Exercise instructions:
From the data below, repeat exactly the lines from the line with "Click the 打印报告 button" to the line with "Task: Select the highlighted string data type", both included.

(Collected data)
------------------------------------

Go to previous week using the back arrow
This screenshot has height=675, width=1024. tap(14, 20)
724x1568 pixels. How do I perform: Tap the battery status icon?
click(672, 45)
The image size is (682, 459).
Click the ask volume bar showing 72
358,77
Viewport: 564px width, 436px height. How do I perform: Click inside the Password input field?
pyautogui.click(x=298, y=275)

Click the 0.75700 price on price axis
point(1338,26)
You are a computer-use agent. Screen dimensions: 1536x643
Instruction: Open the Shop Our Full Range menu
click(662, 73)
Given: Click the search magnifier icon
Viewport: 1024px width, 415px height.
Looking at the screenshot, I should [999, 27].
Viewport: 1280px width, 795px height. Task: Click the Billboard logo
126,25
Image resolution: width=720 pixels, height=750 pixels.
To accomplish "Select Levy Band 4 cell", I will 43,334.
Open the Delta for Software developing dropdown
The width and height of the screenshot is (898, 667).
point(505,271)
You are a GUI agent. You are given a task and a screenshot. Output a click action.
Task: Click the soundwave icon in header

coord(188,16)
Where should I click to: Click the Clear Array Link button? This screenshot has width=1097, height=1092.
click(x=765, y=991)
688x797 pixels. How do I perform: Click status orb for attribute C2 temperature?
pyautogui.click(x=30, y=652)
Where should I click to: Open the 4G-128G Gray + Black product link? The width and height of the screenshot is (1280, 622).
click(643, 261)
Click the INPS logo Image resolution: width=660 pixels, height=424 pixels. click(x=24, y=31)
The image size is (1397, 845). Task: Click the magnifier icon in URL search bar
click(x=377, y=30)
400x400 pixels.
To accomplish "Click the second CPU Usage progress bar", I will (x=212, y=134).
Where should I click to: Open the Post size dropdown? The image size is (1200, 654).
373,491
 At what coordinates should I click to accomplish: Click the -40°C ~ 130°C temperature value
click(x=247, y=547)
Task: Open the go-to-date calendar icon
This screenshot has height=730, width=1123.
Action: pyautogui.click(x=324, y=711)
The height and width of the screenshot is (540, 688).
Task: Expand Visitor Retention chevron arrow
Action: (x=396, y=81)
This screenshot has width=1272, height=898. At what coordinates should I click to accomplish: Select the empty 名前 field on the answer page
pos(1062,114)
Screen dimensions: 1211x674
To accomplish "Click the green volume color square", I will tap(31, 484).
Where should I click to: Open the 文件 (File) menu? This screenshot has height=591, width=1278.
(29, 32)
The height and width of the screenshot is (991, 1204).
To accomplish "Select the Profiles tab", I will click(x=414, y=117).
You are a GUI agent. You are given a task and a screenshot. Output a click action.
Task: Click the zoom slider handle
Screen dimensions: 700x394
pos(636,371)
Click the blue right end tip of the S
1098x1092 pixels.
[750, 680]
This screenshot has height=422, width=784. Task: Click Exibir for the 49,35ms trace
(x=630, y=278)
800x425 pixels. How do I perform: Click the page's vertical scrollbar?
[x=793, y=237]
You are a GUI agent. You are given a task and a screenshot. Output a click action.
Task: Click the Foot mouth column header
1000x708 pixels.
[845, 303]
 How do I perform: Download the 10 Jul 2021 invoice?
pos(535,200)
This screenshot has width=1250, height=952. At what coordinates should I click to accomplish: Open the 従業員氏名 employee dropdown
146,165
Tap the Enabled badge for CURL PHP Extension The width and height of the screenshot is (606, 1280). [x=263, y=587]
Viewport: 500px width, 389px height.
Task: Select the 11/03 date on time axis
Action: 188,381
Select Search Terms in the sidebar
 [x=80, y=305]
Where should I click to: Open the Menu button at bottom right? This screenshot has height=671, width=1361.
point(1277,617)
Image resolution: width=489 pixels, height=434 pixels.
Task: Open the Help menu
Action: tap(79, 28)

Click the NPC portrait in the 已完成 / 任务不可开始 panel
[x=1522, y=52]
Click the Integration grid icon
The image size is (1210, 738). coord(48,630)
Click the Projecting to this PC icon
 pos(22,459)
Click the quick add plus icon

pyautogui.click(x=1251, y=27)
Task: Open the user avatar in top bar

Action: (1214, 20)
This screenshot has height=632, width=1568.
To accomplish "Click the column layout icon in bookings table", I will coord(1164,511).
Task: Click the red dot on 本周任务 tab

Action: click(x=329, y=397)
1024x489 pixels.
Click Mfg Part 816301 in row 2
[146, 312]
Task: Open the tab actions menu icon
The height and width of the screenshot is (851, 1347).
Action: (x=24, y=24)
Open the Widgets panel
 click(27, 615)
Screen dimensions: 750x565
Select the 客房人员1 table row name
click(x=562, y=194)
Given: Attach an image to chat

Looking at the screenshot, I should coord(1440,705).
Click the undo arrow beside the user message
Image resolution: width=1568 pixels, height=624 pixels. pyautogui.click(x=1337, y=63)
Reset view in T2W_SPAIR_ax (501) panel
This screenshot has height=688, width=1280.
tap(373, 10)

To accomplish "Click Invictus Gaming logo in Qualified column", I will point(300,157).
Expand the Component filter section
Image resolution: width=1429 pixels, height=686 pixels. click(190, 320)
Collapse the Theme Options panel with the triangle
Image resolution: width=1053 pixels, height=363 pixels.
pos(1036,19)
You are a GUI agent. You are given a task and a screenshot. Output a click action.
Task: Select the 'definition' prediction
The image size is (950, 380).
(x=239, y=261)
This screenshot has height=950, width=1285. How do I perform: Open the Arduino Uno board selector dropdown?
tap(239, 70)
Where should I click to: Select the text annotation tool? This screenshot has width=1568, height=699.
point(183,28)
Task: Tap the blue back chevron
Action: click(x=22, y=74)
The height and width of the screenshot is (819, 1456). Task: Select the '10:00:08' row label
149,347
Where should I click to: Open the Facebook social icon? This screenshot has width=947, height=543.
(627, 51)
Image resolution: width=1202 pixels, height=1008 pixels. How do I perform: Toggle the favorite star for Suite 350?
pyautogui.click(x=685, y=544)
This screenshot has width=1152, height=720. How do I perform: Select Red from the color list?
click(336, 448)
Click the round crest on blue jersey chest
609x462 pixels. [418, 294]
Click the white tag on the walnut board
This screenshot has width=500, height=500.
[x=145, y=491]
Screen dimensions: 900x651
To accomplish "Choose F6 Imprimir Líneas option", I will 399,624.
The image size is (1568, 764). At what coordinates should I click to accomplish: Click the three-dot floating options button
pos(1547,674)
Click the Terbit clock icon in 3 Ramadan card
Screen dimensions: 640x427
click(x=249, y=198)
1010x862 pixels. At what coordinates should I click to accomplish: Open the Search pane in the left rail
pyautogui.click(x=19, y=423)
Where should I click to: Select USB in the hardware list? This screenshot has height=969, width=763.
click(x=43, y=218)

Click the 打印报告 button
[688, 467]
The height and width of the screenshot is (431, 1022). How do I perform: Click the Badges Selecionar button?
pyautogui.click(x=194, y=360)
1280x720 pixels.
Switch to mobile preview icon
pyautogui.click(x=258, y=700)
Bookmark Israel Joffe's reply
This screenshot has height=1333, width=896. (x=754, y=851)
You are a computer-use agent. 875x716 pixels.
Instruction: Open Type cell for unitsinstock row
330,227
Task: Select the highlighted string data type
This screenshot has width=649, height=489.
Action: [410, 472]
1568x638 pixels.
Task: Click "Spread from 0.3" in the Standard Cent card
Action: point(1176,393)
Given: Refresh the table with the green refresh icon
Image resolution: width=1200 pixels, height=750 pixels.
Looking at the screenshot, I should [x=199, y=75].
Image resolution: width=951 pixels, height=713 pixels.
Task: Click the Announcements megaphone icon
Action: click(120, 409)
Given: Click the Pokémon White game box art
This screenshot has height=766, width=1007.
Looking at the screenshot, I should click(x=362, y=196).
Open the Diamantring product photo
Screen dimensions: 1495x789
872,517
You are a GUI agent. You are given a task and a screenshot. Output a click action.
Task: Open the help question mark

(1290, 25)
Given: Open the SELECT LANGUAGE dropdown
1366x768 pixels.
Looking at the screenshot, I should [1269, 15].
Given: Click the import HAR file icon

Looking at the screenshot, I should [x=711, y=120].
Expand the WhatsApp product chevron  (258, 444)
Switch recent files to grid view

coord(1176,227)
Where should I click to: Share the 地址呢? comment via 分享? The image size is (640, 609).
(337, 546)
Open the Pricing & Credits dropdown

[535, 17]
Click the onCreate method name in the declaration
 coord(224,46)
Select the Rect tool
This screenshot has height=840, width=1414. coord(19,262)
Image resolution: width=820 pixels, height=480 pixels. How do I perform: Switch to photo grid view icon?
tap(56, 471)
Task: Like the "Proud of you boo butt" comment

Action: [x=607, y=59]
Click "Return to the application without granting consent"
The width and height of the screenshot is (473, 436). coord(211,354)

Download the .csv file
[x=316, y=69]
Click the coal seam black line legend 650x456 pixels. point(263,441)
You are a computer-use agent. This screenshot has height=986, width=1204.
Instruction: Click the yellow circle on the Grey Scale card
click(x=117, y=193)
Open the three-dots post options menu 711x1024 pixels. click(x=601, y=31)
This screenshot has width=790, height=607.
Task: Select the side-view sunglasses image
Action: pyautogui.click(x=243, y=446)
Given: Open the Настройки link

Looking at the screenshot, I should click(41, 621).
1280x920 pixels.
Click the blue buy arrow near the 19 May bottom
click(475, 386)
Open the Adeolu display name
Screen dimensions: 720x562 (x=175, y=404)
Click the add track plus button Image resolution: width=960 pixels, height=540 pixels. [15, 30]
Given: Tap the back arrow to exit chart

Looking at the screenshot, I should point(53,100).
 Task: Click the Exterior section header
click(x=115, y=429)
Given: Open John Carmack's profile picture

------------------------------------

Result:
Click the 打印报告 button
[688, 467]
The height and width of the screenshot is (431, 1022). How do I perform: Click the Badges Selecionar button?
pyautogui.click(x=194, y=360)
1280x720 pixels.
Switch to mobile preview icon
pyautogui.click(x=258, y=700)
Bookmark Israel Joffe's reply
This screenshot has height=1333, width=896. (x=754, y=851)
You are a computer-use agent. 875x716 pixels.
Instruction: Open Type cell for unitsinstock row
330,227
Task: Select the highlighted string data type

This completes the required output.